▶ Document
# West Branch Muskies



## O-H-Fly-O (Mar 28, 2010)

Hey Guys,

My dad is dying to get into some Muskie at West Branch, and I would love to try for on on a fly (sadistic maybe?). Any advice on when the fish might move shallow and be more likely to chase a cast lure or fly, as opposed to trolling, would be greatly appreciated! Spring/fall etc...not neccesarily anything specific. Thanks!

-Ryan


----------



## MadMac (May 2, 2005)

Right now!!


----------



## MuskieJim (Apr 11, 2007)

Both fall and spring are great times to target fish on structure or shallow water. If you're trying to get one on the fly, definately use a leader material, which can be tough with a fly rod. My buddy uses this stuff when fishing the flats in Florida, I'm sure it would be perfect for muskies on the fly because you can tie it.

http://www.muskyshop.com/modules/ca...1/id/283/name/CortlandToothyCritterLeaderWire

These look pretty sweet too. I just googled "musky fly" and this was the first result
http://www.swimtrue.com/swimtrue.html


----------



## O-H-Fly-O (Mar 28, 2010)

▶ Written tasks
1. In the West Branch muskie thread, which two seasons does MuskieJim call great times to target fish on structure or shallow water?
2. Translate this sentence from the West Branch muskie thread into Spanish: "Both fall and spring are great times to target fish on structure or shallow water."

▶ Collected data

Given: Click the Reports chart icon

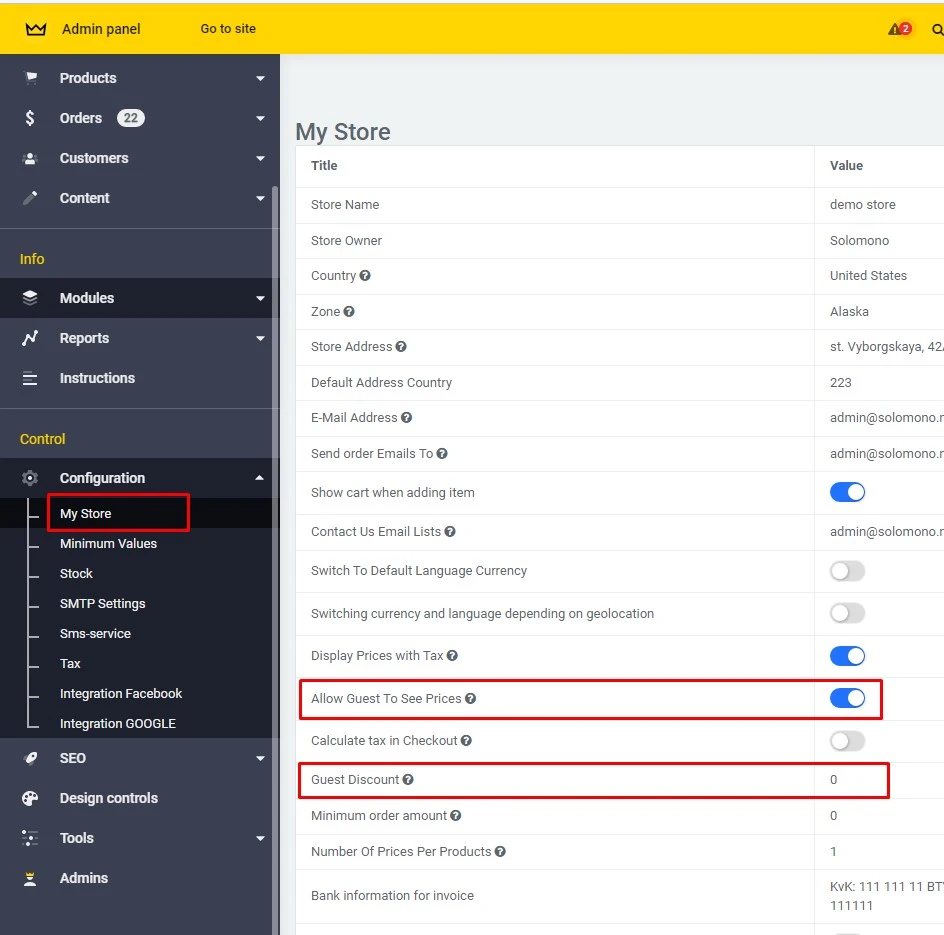Looking at the screenshot, I should click(x=30, y=338).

▶ Solved problems
1. Fall and spring.

2. Tanto el otoño como la primavera son excelentes épocas para buscar peces en estructuras o en aguas poco profundas.